The most cited randomized controlled trial was led by Richard E. Frye and published in Molecular Psychiatry (2016).
That study showed improved verbal communication in autistic kids with spoken language impairment related to folinic acid — compared with placebo, particularly in subjects who tested positive for folate receptor alpha autoantibodies. Adults were not included in this investigation.
Subsequent analyses and reviews by Frye and colleagues, including papers in the Journal of Personalized Medicine in 2018 and 2020, reinforced that the observed benefits appear tied to correcting a metabolic deficiency during development.
These papers explicitly note that the findings can’t be generalized to adults because neurodevelopmental windows have largely closed.
A broader review by Frye et al (CNS Drugs, 2020) stated plainly that these kinds of studies have been limited to pediatric populations.
Quite simply, adult outcomes can’t be documented because there’s been no trials, cohort studies or case series examining nonverbal autistic adults and this medication.
Why Child Results Don’t Automatically Apply to Adults
In kids, improvements often involved developmental language acquisition, which depends on neuroplasticity that is far more limited in adulthood.

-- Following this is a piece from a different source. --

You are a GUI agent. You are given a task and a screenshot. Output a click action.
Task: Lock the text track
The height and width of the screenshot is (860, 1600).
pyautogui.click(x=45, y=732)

Think of neuroplasticity as a blob of wet clay. It can be molded, shaped, formed.
But eventually, the clay hardens and can no longer be manipulated; it’s no longer malleable.
The clay is its softest and wettest during childhood, which is why it’s so much easier for children to learn a new language than it is for adults.
It’s why mastering the violin is pretty much beyond reach if you take your first lesson at 30, vs. begin learning at age five.
Even researchers supportive of Leucovorin emphasize that adult treatment would not be expected to re-create childhood developmental gains.
The drug has had moderate evidence of benefit in a biologically defined subgroup of autistic young kids.
This isn’t to say that at some point, researchers won’t be taking a more dedicated look at what happens when Leucovorin is administered to nonverbal autistic adults in carefully controlled experiments over an extended time period.